この「ジョブ型人材マネジメント」は、職責をグローバル共通の基準で格付けし、その職責ベースの報酬体系を核とするものです。
これを実現するため、職務記述書(ジョブディスクリプション)による責任権限や人材要件の明確化に加え、人事評価制度と報酬制度を一体的に設計しました。
これらの変革を通じて、社員一人ひとりの専門性を高め、自律的なキャリア形成を促進することで、企業のDX推進とイノベーション創出につなげることを目指しています。
先進企業の取り組み事例:KDDI
KDDIは、変化の激しい時代において、社員一人ひとりがプロフェッショナルとして価値を創造し、成果を創出していくことを目指し、2020年8月から「KDDI版ジョブ型人事制度」を導入しました。
これは、中期経営戦略(2022-2024年度)で掲げた「人財ファースト企業への変革」や、事業領域の拡大、DX人材の獲得といった背景から、従来の人事制度を大きく変革するものでした。
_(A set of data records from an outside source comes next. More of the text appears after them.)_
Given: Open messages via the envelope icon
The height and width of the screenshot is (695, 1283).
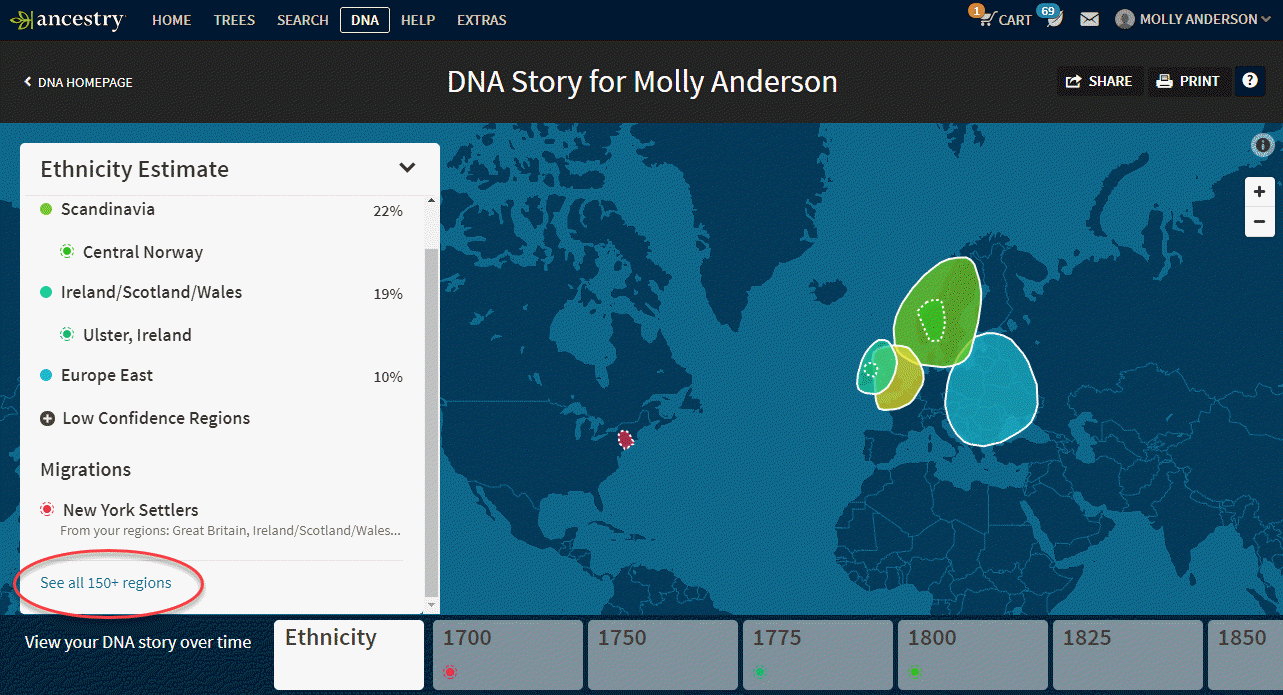Looking at the screenshot, I should (x=1089, y=18).
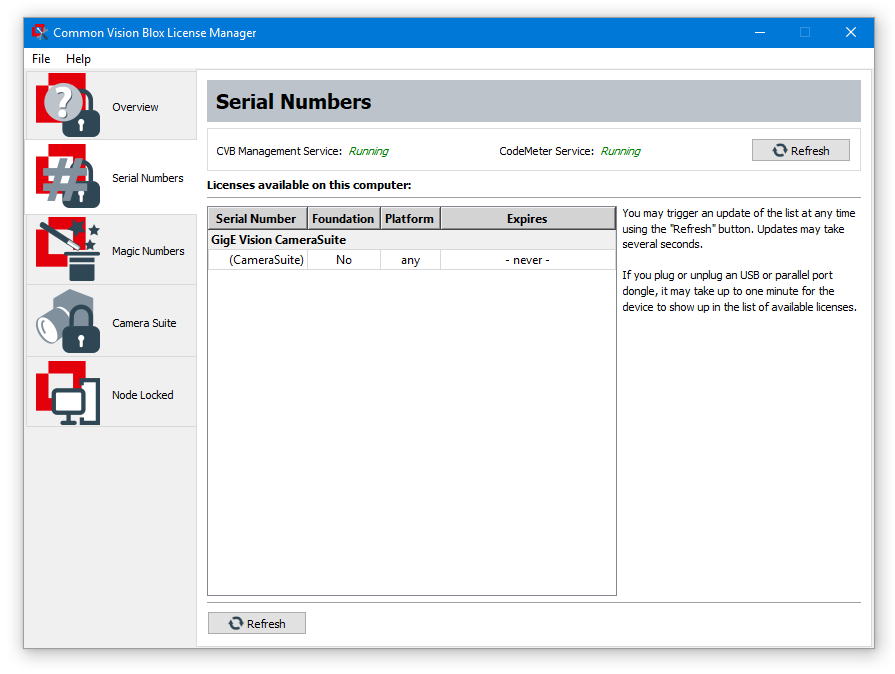Switch to the Node Locked tab label
This screenshot has width=895, height=674.
(143, 395)
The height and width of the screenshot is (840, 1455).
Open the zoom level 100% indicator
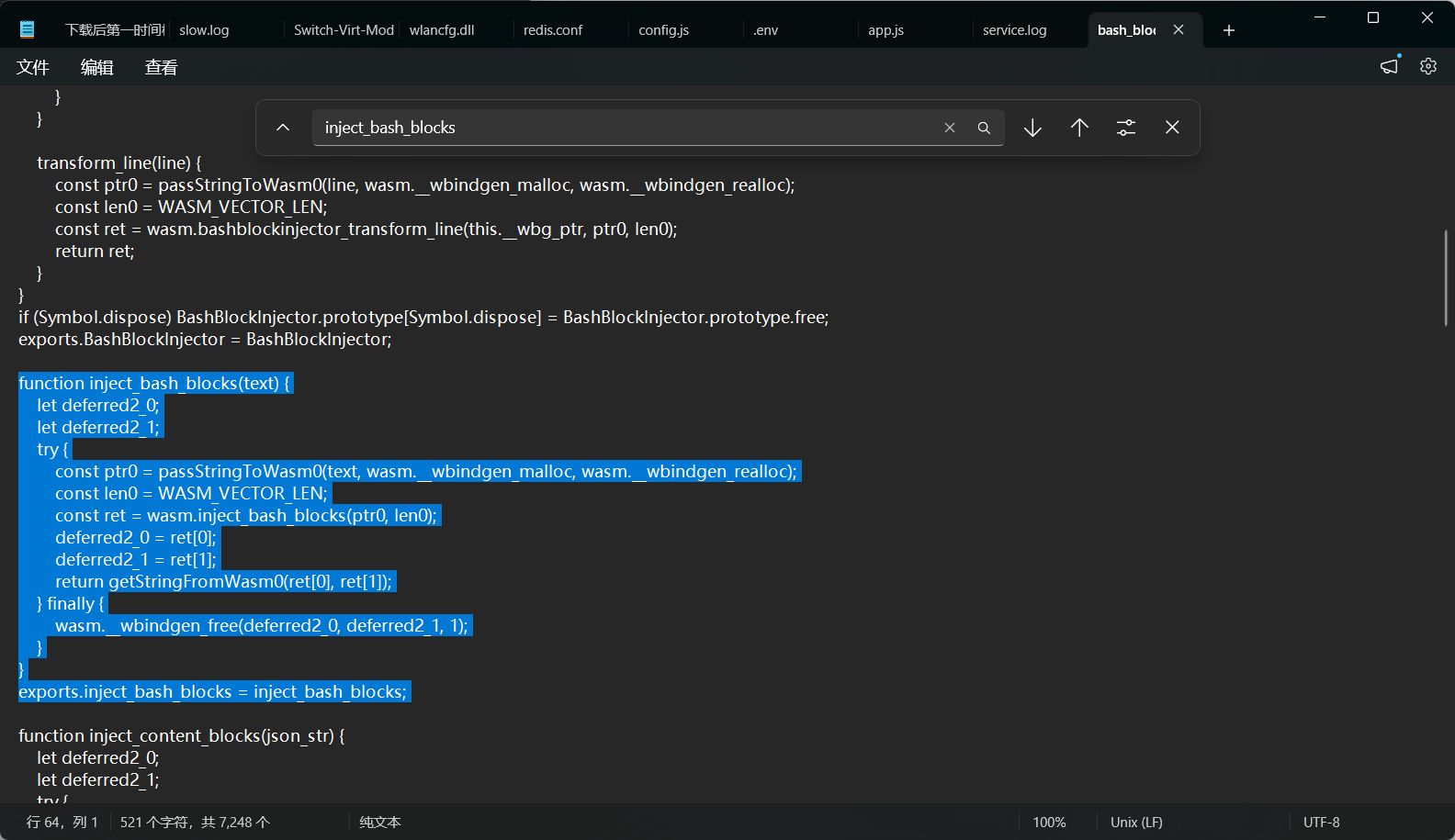point(1049,823)
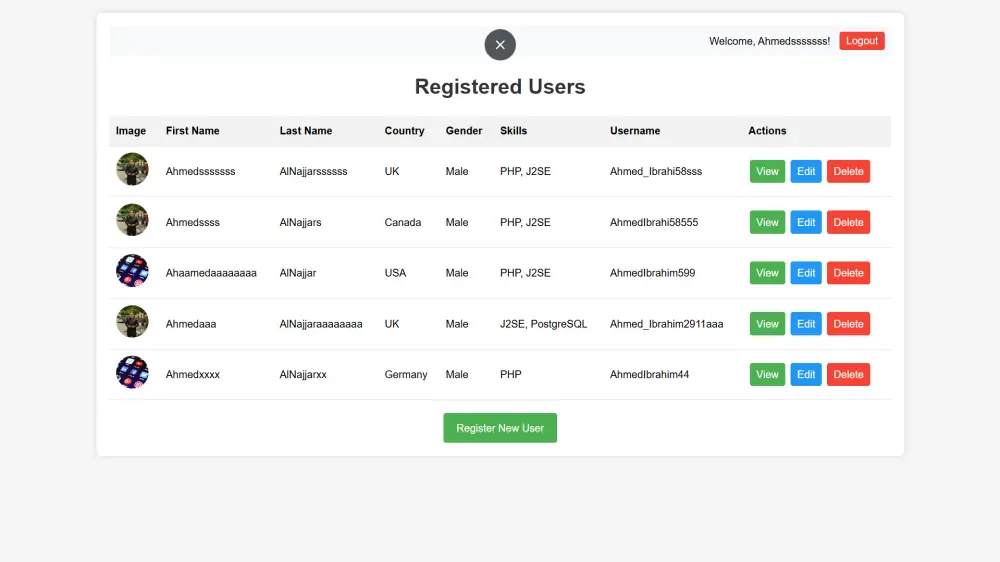The width and height of the screenshot is (1000, 562).
Task: Edit user AhmedIbrahi58555
Action: coord(806,223)
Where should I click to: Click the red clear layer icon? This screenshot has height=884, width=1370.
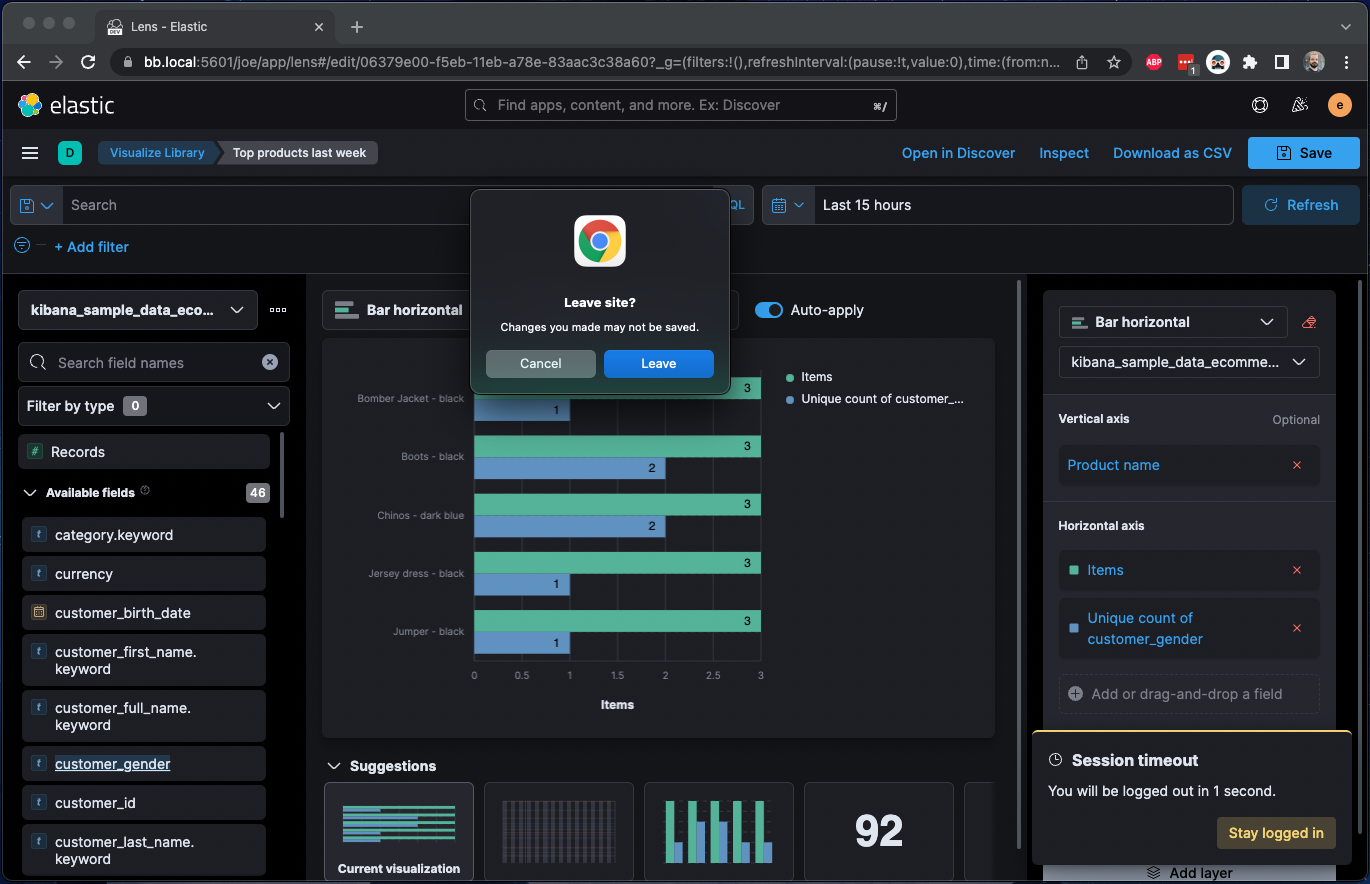(x=1310, y=322)
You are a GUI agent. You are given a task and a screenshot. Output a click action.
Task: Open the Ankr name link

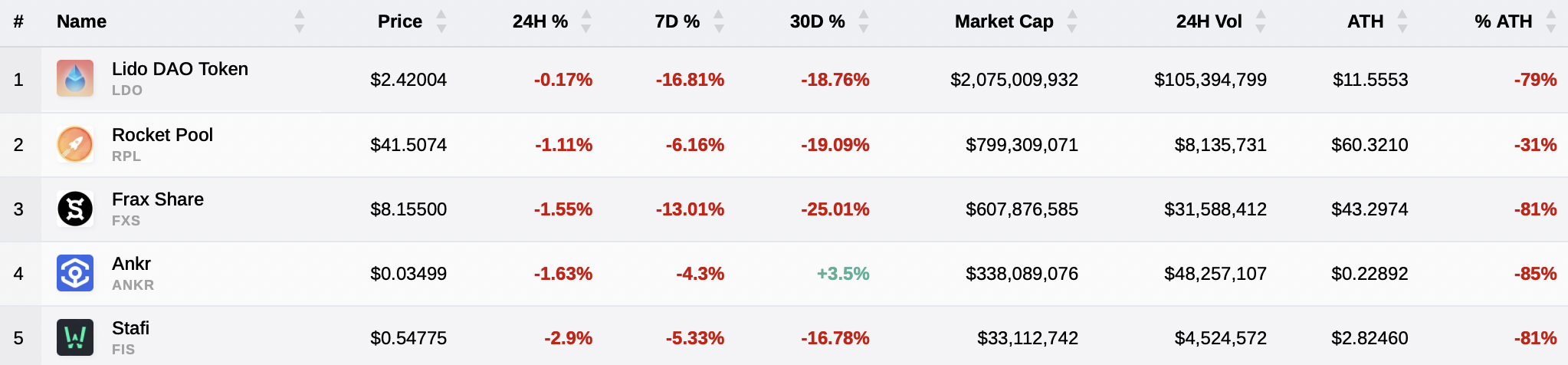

この制度は、働く時間ではなく、成果や挑戦、そして能力を評価・称賛し、それを処遇に反映することを目的としています。
導入当初から全社員を対象とし、「プロを創り、育てる制度」として運用されています。
具体的には、個々の職務内容と期待される成果を明確にし、そこに基づいた評価と報酬体系を構築しています。
導入後の成果は以下の通りです。
- キャリア採用実績の向上
- プロ人財比率の増加
- 若手管理職の登用促進
特に、自律的な学習を促す「KDDI DX University」との連携により、社員の能力開発も進んでいます。
こうした取り組みが評価され、2024年8月には政府の「ジョブ型人事指針」における先行導入事例の一つとして選定されました。
ジョブ型雇用と関連する法律・注意すべき法務ポイント
ジョブ型雇用を導入・運用するにあたり、日本の現行労働法規との関連性を十分に理解し、法務上のリスクを回避することは極めて重要です。
ジョブ型雇用と関連する法律・注意すべき法務ポイントを紹介します。
労働契約法とジョブ型雇用の関係
ジョブ型雇用は、日本の現行法では明確に定義されていませんが、労働契約法との関係において理解しておくべき重要な点があります。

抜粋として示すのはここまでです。